The objective of reviewing this situation is to reflect on my experiences on this situation and help make sense of this situation. Through this, I can reflect on my decisions and determine whether I made the best decision depending on the situation that I was exposed in on reflection.

Conclusion

Conclusion will summarize the paper and the findings on personal development plan using Driscoll’s model (Driscoll, 2007). Reflection is a process of looking back at one’s actions and experiences. Reflective practice is better than thoughtful practice because reflective practice tends to model a situation in a manner that a practitioner can derive many learning points from the problem (Peate, 2006). There are different forms of reflection that can be analysed using different models. Placement in nursing practice is very important to help nurses gain insights and knowledge about the practice. This helps in improving their confidence and experience while dealing with patients. The reflection experience has been based on a placement that I had while in my 3rd year of study.

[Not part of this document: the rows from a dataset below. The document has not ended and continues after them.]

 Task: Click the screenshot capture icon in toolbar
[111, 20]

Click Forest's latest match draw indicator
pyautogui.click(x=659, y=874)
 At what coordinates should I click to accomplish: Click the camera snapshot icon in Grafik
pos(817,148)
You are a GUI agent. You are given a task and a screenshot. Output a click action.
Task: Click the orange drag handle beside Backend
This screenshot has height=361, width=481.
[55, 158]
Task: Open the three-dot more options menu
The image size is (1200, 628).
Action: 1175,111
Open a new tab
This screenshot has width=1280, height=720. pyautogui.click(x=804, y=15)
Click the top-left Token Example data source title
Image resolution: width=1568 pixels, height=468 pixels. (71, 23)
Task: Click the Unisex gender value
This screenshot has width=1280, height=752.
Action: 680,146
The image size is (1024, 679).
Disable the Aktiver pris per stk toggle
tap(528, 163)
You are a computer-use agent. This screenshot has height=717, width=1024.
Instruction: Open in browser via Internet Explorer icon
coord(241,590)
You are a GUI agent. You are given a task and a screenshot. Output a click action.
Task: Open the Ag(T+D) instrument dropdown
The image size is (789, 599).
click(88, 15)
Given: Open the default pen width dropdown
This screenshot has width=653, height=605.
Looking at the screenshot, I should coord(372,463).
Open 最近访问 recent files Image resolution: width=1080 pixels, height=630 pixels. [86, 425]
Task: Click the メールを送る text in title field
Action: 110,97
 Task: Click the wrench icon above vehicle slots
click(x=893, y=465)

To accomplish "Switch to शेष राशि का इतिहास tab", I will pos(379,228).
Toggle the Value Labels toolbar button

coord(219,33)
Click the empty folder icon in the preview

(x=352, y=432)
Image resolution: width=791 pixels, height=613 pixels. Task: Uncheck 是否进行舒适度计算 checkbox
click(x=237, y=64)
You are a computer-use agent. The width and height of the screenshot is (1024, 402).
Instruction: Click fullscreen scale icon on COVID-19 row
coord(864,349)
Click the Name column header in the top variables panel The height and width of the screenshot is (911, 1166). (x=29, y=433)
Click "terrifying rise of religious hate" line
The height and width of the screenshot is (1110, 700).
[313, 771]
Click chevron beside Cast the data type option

Reflective practice has a direct impact on the quality of care that a nursing or other healthcare professional offers to patients. Nurses should have structured reflection moments from which they can learn from their experiences. This can play an important role in their personal and professional development (Mooi, 2010). This is based on the fact that reflective practice helps nurses make sense of some complex situations that they experience. The case study highlighted above shows a very complex situation that I experienced during my placement. On reflection, I realised that the experience made me learn a lot of things that has helped me in my personal and professional development (Peate, 2006). Through the situation, I realised that there were some things in nursing that I had not known. The reflection therefore helped me identify my educational needs. A step towards better healthcare delivery can be achieved through continuous communication between nurses and patients. Nurses should provide support to patients to enable patients express themselves freely. These communication skills can be learnt better through personal reflection.

References

Barth, K., and Brühl, H. 2005. Training Skiing. New York: Meyer & Meyer Verlag.
Bulman, C., and Schutz, S. 2013. Reflective Practice in Nursing. New York: John Wiley & Sons.
Driscoll, J., 2007. Practising Clinical Supervision: A Reflective Approach for Healthcare. 1st ed. New York: Elsevier Health Sciences.
Howatson-Jones, L. 2010. Reflective Practice in Nursing. New York: SAGE.
Jasper, M. 2003. Beginning Reflective Practice. New York: Nelson Thornes.
Johns, C., and Freshwater, D. 2009. Transforming Nursing Through Reflective Practice. New York: John Wiley & Sons.
Liz, A., Jill, W., and Rachel M. 2010. The Student Nurse Guide To Decision Making In Practice. New York: McGraw-Hill International.
Lynch, L., Hancox, K., Happell, B. & Parker, J., 2009. Clinical Supervision for Nurses. 1st ed, p. 111. New york: John Wiley & Sons.
Mitchell, D., and Haroun, L. 2011. Introduction to Health Care. New York: Cengage Learning.
Mooi, S. 2010. Clinical Judgement And Decision-Making In Nursing And Inter-Professional Healthcare: in Nursing and interprofessional healthcare. New York: McGraw-Hill International.
O’Carroll, M., Robert, A., and Park, J. 2007. Essential Mental Health Nursing Skills. New York: Elsevier Health Sciences.
Peate, I. 2006. Becoming a Nurse in the 21st Century. New York: John Wiley & Sons.
Peate, I. 2012. The Student’s Guide to Becoming a Nurse. New York: John Wiley & Sons.
Stein, M. 2011. When Disaster Strikes: A Comprehensive Guide for Emergency Planning and Crisis Survival. New York: Chelsea Green Publishing.
Taylor, B. 2005. Reflective Practice. New York: McGraw-Hill International.
Zuzelo, P. R. 2010. The Clinical Nurse Specialist Handbook. 1st ed, p. 3. New York: Jones & Bartlett Publishers.